#### TEXT PROVIDED

My surgery did not go as expected. As you know, it was supposed to be an "exploratory" arthroscopic surgery to see what was really wrong since Dr. Turnage couldn't see anything in my x-rays or MRI's because of all of the stainless steel hardware in my knee and tibia. The surgery was supposed to take 15- to 20-minutes, but took 2-1/2 hours. Dr. Turnage said that if he had known how bad it was he would have had a second surgeon with him and he would have done it at the hospital instead of at the surgical center across from his office. He only intended to go in to see what was wrong on Thursday then schedule a surgery to fix it later, but he said it was so bad that it absolutely could not wait.
 
My ACL was completely torn loose from my tibia and it had taken pieces of bone with it that were floating freely in my knee joint. He had to anchor the ACL back to my tibia with a big staple-type thing by drilling a through-and-through hole in my tibia. The meniscus (cartilage) between my femur and the knee was completely destroyed and looked like someone had taken a filet knife and a cheese grater to it (I saw pictures of it and I almost threw up). There were dozens of pieces of loose cartilage and bone that were floating freely around in the knee joint. He replaced my ligaments and cartilage with cadaver and synthetic parts, but I don't remember which went where... I was pretty out of it. There is more, but that's all I can remember... he will tell me the rest again when I see him for my follow-up appointment on 1 July.

########
#### PROVIDED DATA

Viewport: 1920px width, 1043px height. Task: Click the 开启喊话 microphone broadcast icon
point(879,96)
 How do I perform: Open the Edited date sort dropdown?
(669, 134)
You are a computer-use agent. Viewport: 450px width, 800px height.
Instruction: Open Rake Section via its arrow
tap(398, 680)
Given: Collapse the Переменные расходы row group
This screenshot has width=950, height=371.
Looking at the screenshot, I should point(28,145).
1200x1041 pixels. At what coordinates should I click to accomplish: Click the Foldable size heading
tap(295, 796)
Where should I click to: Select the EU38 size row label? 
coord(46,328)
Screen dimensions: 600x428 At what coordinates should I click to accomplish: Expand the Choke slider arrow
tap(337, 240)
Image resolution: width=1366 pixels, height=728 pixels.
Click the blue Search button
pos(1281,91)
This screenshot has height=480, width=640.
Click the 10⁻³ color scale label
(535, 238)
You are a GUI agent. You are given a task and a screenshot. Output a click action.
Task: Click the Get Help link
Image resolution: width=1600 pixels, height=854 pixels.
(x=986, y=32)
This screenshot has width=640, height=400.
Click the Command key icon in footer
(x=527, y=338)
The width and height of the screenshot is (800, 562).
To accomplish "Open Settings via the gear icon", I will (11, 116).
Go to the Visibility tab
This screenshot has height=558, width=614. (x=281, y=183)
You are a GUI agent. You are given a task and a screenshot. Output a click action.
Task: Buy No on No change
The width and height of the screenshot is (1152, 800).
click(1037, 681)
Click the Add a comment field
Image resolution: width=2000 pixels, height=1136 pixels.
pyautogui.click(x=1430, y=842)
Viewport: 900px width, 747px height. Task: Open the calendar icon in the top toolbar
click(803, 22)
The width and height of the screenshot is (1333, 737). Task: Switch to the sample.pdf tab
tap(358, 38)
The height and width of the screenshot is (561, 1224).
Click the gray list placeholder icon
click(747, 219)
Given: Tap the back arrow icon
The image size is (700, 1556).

########

WHAT YOU HAVE TO DO. Extract the part of the knee surgery account that opens with the words containing "My ACL was completely" and closes with "appointment on 1 July.", copying it word for word. The items come from a separate source.

THE ANSWER.
My ACL was completely torn loose from my tibia and it had taken pieces of bone with it that were floating freely in my knee joint. He had to anchor the ACL back to my tibia with a big staple-type thing by drilling a through-and-through hole in my tibia. The meniscus (cartilage) between my femur and the knee was completely destroyed and looked like someone had taken a filet knife and a cheese grater to it (I saw pictures of it and I almost threw up). There were dozens of pieces of loose cartilage and bone that were floating freely around in the knee joint. He replaced my ligaments and cartilage with cadaver and synthetic parts, but I don't remember which went where... I was pretty out of it. There is more, but that's all I can remember... he will tell me the rest again when I see him for my follow-up appointment on 1 July.